A pen of three Angus steers entered by the Maynes were victorious in the pen of three 100-day grainfed export chiller bullocks 300-420kg carcase weight.

They entered six pens in the Beef 2018 competition - from a handful of steers left on the place late last year - never dreaming they would win against the best producers in the country.

The 1077 head entered in the competition were processed at 21 plants from every state in Australia.

The Maynes started entering carcase competitions three years ago to benchmark their cattle against other breed and genetics and to identify sire lines suitable for the grainfed export trade.

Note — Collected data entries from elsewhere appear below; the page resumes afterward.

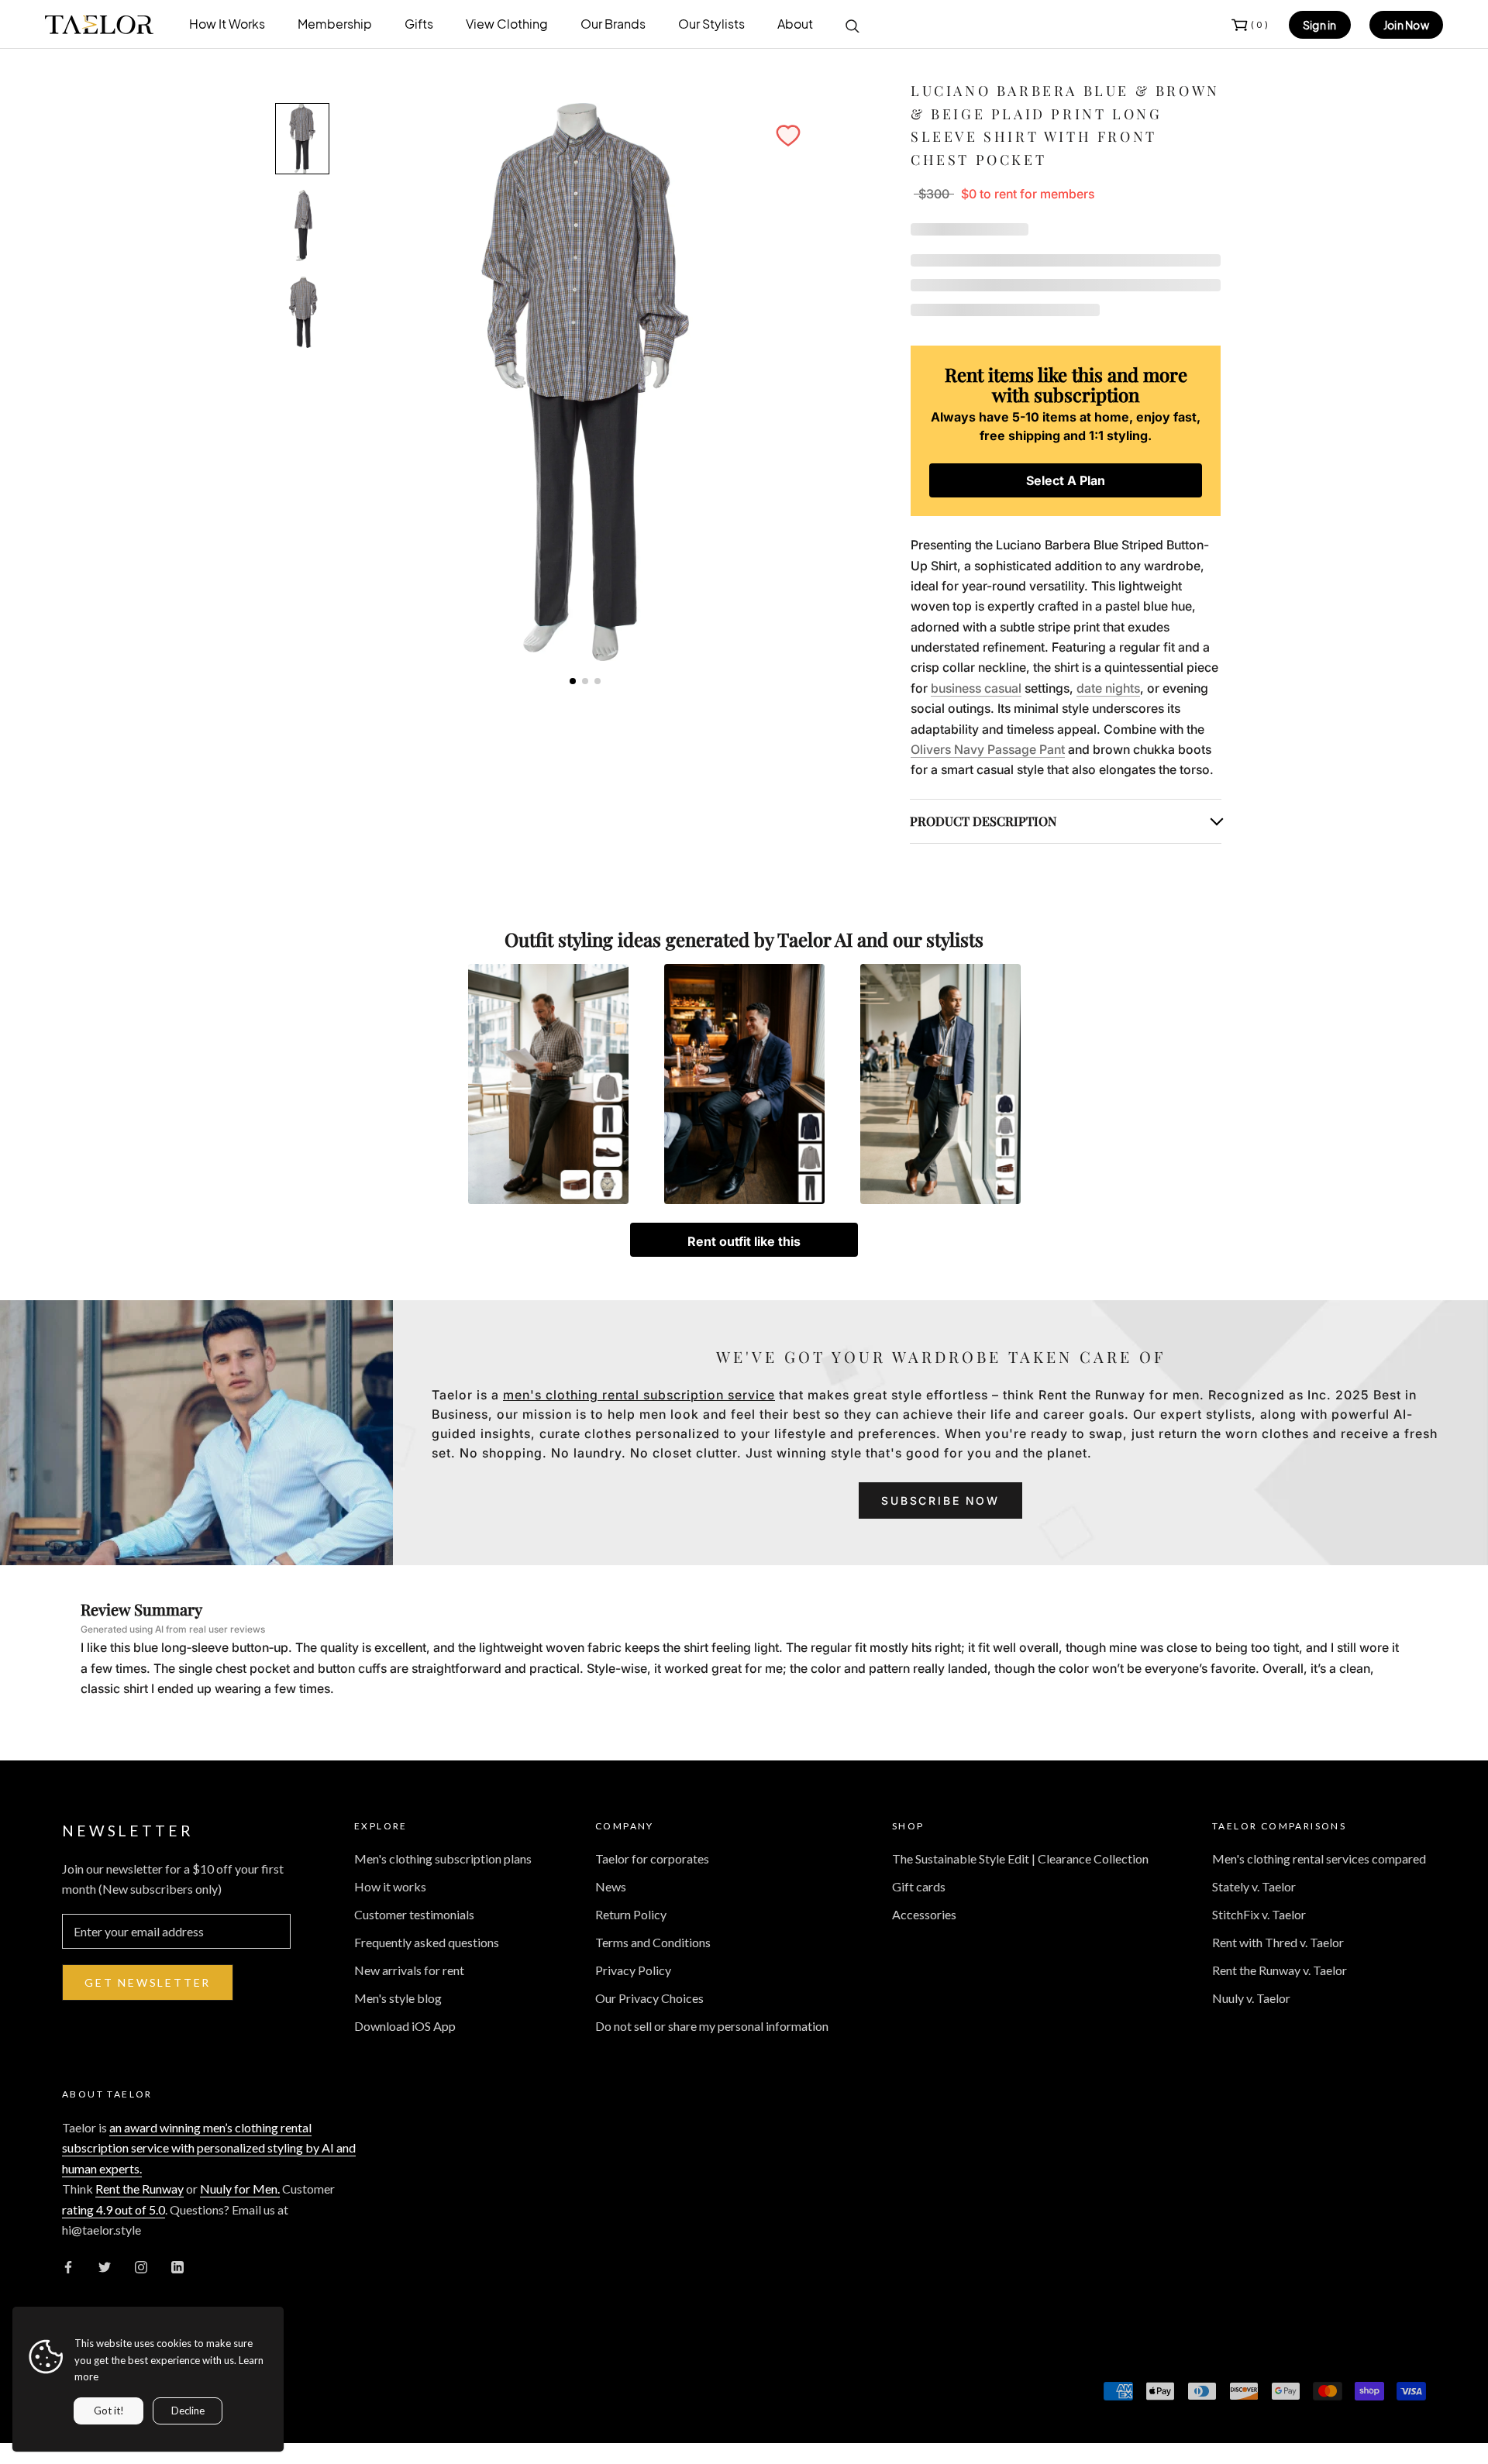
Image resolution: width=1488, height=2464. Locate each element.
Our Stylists (711, 23)
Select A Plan (1065, 480)
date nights (1108, 688)
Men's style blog (398, 1998)
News (610, 1886)
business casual (976, 688)
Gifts (419, 23)
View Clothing (507, 23)
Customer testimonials (414, 1914)
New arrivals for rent (409, 1970)
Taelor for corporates (652, 1858)
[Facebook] (68, 2266)
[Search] (852, 25)
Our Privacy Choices (649, 1998)
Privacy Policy (633, 1970)
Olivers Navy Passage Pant (988, 749)
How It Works (227, 23)
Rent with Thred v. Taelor (1278, 1942)
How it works (390, 1886)
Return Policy (630, 1914)
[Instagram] (141, 2266)
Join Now (1406, 25)
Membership (335, 23)
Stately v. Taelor (1254, 1886)
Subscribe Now (940, 1500)
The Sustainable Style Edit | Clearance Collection (1020, 1858)
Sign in (1320, 25)
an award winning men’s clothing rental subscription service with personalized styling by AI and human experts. (209, 2148)
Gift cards (919, 1886)
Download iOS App (405, 2025)
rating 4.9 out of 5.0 (113, 2209)
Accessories (924, 1914)
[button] (788, 135)
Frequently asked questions (426, 1942)
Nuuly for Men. (240, 2188)
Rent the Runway (139, 2188)
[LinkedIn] (177, 2266)
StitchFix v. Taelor (1259, 1914)
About (795, 23)
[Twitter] (104, 2266)
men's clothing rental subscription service (639, 1394)
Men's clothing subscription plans (443, 1858)
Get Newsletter (147, 1982)
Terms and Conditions (653, 1942)
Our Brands (613, 23)
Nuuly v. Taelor (1251, 1998)
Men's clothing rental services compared (1319, 1858)
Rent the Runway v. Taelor (1279, 1970)
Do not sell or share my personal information (711, 2025)
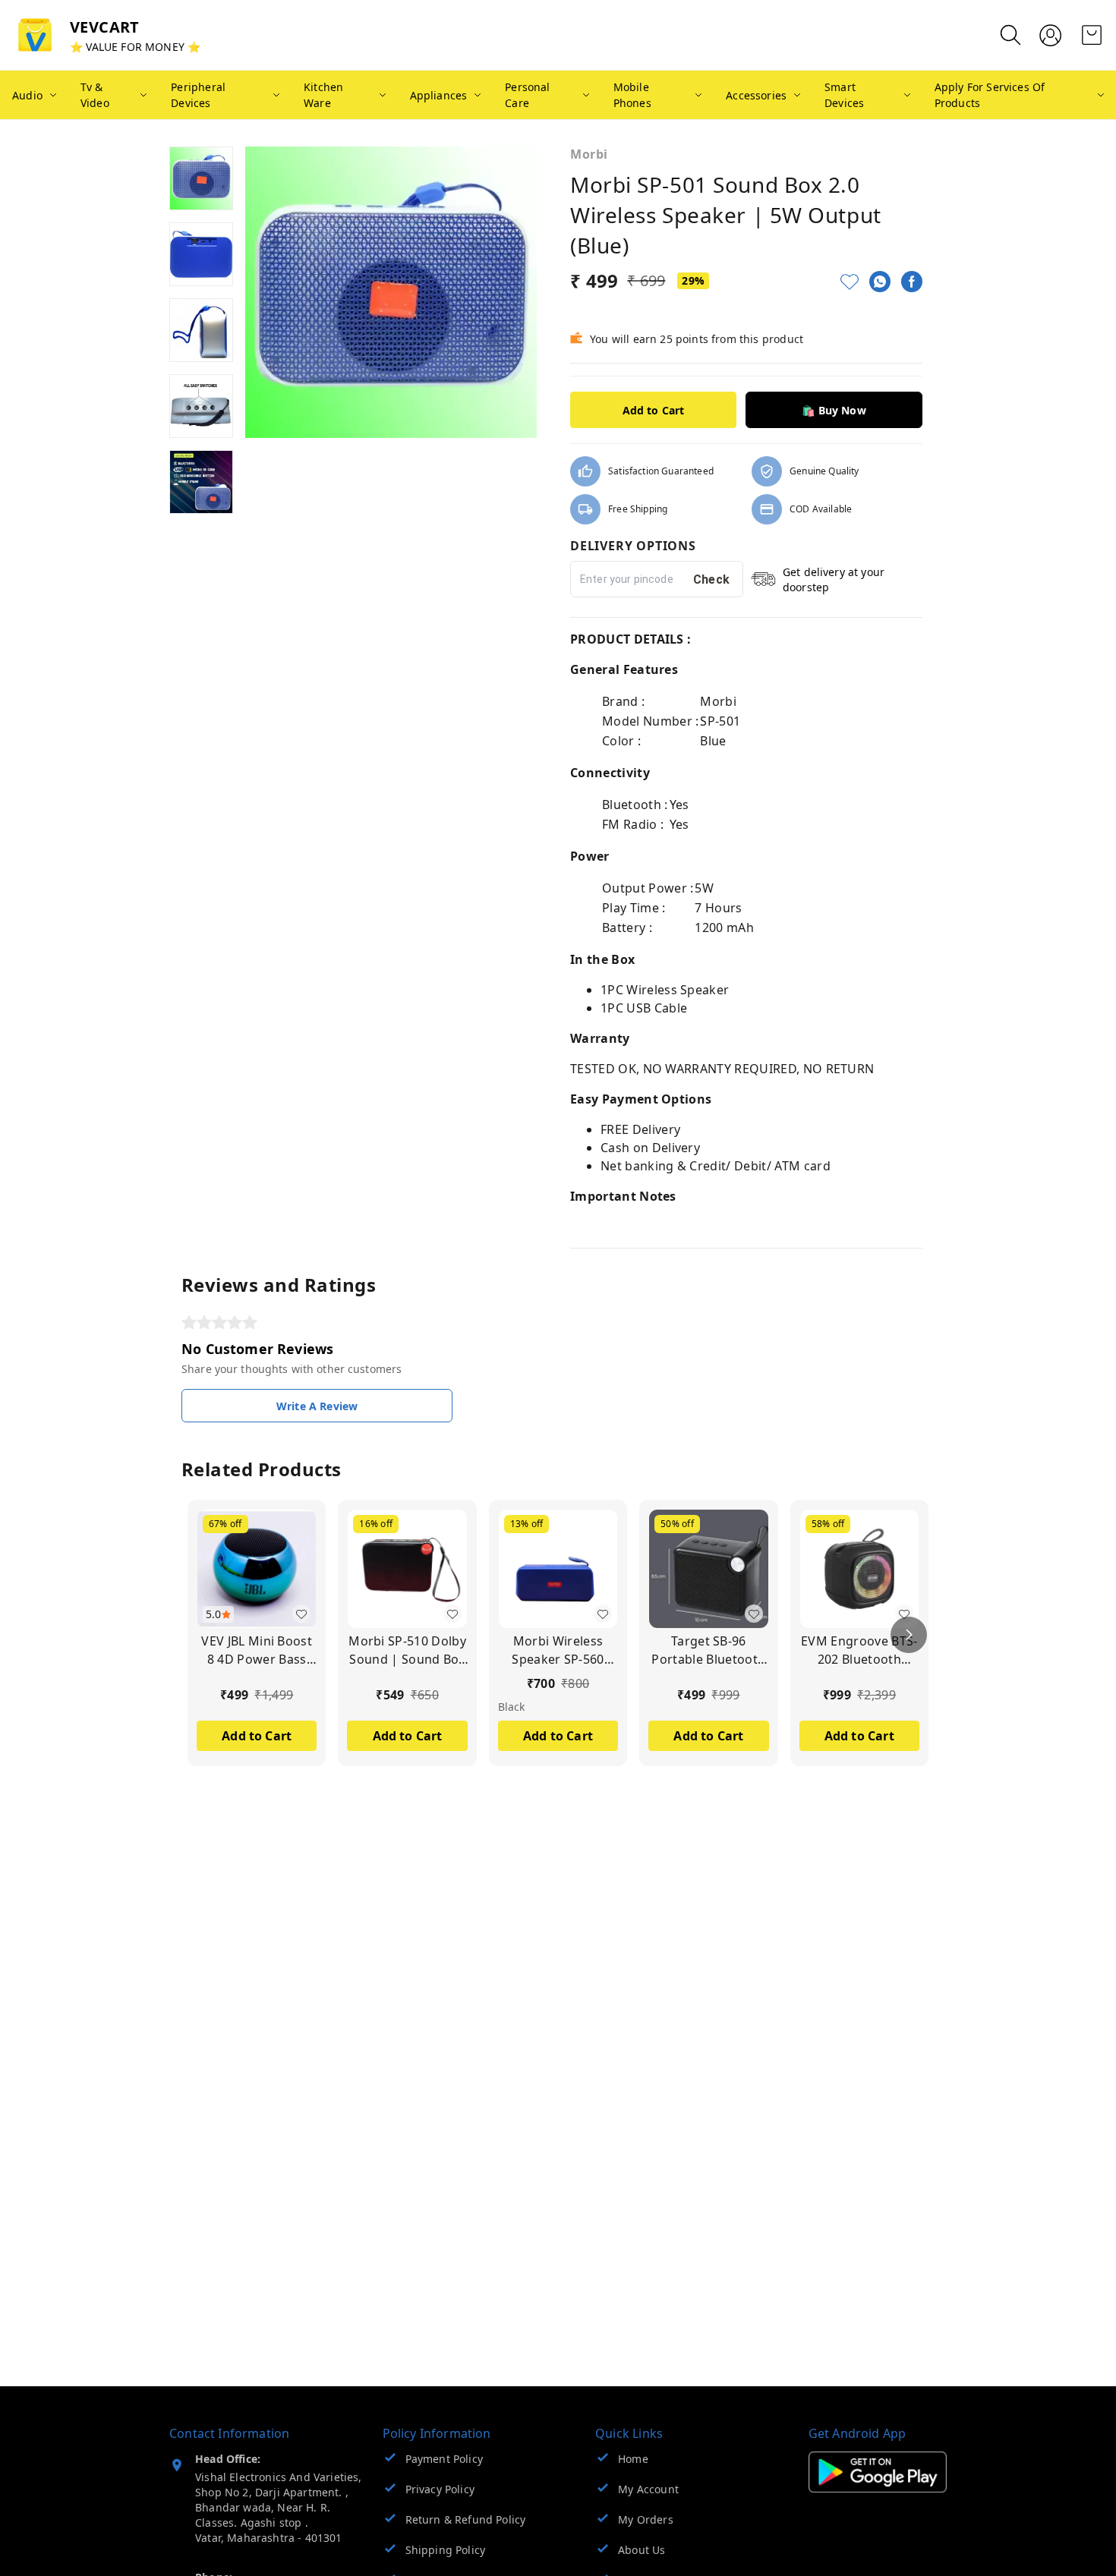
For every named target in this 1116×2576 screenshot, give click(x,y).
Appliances (439, 95)
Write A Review (317, 1406)
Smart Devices (844, 95)
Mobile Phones (632, 95)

Mr Mayne said Texas Angus was recognised for breeding growthy, high performing bulls and he was keen to prove these types of cattle also produced high-quality carcases.

They have enjoyed great success in the Sydney Royal Beef Challenge, winning the last two grand champion 70-day domestic pen awards plus a swag of other prizes.

Texas Angus also won the prestigious RAS Perpetual Consumer Trophy for Champion Export Taste Test Carcase in 2017.

Their Beef 2018 steers were sent to the MacCue family’s Wilga Feedlot, Bellata, where Mike MacCue and Ben Hiscox from BJA, Inverell, helped select the steers into pens of three.

They were entered in Class 6 for 100-day grainfed export chiller bullocks, the biggest class in the competition with 492 head, 330 more than any other class. All their pens finished in the top 50.  

Mr Mayne said they were keen to compete in Queensland because the state’s beef industry was export-focused and 80 per cent of the 200 or so bulls they sold each year went north of the border.

The Maynes run a 600-head herd and sell bulls into every state.

Their winning steers scored 241.18 points out of a possible 300.